Louis Chiron was approaching 56 years of age when Lancia invited him to drive one of its D50s in his hometown race – the 1955 Monaco Grand Prix – as a thank-you for winning the previous year’s Monte Carlo Rally in an Aurelia B20 GT.

He qualified a lowly 19th and drove slowly but sensibly to sixth place, having won the event for Bugatti as long ago as 1931.

He had, during that long career, driven for Scuderia Ferrari – albeit at the wheel of an Alfa Romeo – and would have won the 1934 Monaco race for it but for a late lapse of concentration (on lap 98 of 100) that allowed Guy Moll through for a sensational victory on his debut for the team.

Moll himself was inexperienced – and at 23 would remain the race’s youngest winner until Lewis Hamilton’s victory for McLaren in 2008 – but Enzo Ferrari had seen enough to take a punt on him and would die firm in the belief that the Algerian would have been a threat even to Tazio Nuvolari, had he survived his first big accident.

Sadly, Moll was killed a few months after that Monaco win when his Tipo B left the road at Pescara at more than 150mph.

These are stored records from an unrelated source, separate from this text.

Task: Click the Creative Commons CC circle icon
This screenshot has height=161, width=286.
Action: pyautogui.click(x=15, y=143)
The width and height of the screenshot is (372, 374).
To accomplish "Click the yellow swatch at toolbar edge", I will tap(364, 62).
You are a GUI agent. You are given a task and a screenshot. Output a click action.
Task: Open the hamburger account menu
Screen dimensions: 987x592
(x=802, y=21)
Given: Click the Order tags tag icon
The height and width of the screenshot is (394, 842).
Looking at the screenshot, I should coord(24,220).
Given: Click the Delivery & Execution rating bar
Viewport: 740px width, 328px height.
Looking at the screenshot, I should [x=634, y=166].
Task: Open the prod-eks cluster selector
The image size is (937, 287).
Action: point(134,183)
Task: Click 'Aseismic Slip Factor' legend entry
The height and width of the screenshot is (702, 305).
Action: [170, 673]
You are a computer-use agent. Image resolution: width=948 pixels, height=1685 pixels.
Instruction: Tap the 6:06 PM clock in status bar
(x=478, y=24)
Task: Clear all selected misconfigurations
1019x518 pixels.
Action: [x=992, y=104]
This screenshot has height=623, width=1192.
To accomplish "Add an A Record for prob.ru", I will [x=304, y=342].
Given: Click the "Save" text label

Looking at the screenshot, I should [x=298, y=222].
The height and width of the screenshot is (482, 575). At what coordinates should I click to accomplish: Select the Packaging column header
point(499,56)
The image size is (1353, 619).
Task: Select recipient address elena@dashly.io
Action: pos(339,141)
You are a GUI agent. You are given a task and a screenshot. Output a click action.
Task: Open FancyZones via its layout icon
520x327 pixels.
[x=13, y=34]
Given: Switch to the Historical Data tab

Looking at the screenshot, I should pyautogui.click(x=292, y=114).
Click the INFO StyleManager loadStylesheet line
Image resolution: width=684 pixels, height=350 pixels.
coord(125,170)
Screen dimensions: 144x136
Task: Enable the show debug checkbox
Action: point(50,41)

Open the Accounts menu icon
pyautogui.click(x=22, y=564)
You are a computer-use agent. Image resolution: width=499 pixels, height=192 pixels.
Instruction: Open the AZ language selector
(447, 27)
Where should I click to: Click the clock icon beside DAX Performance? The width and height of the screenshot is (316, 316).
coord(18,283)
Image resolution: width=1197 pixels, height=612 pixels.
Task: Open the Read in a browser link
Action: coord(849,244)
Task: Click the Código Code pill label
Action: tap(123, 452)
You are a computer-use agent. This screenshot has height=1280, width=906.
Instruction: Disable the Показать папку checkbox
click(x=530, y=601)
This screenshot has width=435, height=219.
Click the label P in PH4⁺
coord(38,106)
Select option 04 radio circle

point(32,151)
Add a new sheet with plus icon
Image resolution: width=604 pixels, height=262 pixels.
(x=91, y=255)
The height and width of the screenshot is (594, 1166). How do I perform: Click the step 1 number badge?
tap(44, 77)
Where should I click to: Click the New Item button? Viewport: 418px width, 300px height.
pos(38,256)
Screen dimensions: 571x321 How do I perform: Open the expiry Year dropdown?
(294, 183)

Generally, however, the sport’s most famous team has belied its Latin temperament by sticking with the tried-and-tested. Everybody wants to drive for it – except Stirling Moss, its sworn enemy from 1951-’61, and Jackie Stewart, whom Enzo called English and thought uppity, from 1967. And so Ferrari can afford to pick and choose when it feels man and moment are ready and right.

But there have been exceptions to this approach.

Mike Hawthorn was 24 and contesting just his ninth world championship GP – and only his fourth for the Scuderia – when he outfumbled the Maseratis of Juan Fangio and Froilán González at the last corner to score a remarkable victory in the 1953 French GP at Reims.

His ‘Mon ami, mate’ Peter Collins – along with Moss, a teenage tyro of 500cc Formula 3 – was also 24 when he repeated Hawthorn’s victory at Reims. But Collins had won the previous GP at Spa, too: his third and fourth world championship GPs with the Scuderia in a Lancia-Ferrari D50.

Milanese team-mate Eugenio Castellotti was 25 when he finished second to Collins at Reims. Ferrari’s most precocious pairing, however, was Chris Amon and Jacky Ickx.

Amon had responded manfully to having been thrust into the role of team leader in 1967 when only 23, upon the tragic death of Lorenzo Bandini following a fiery crash at Monaco.

So, it smarted to discover that Ickx (17 months the Kiwi’s junior) had signed for 1968 on a much better financial deal, a ‘sin’ compounded by his winning the French GP at Rouen; Amon had found himself on the wrong tyres at the wrong time.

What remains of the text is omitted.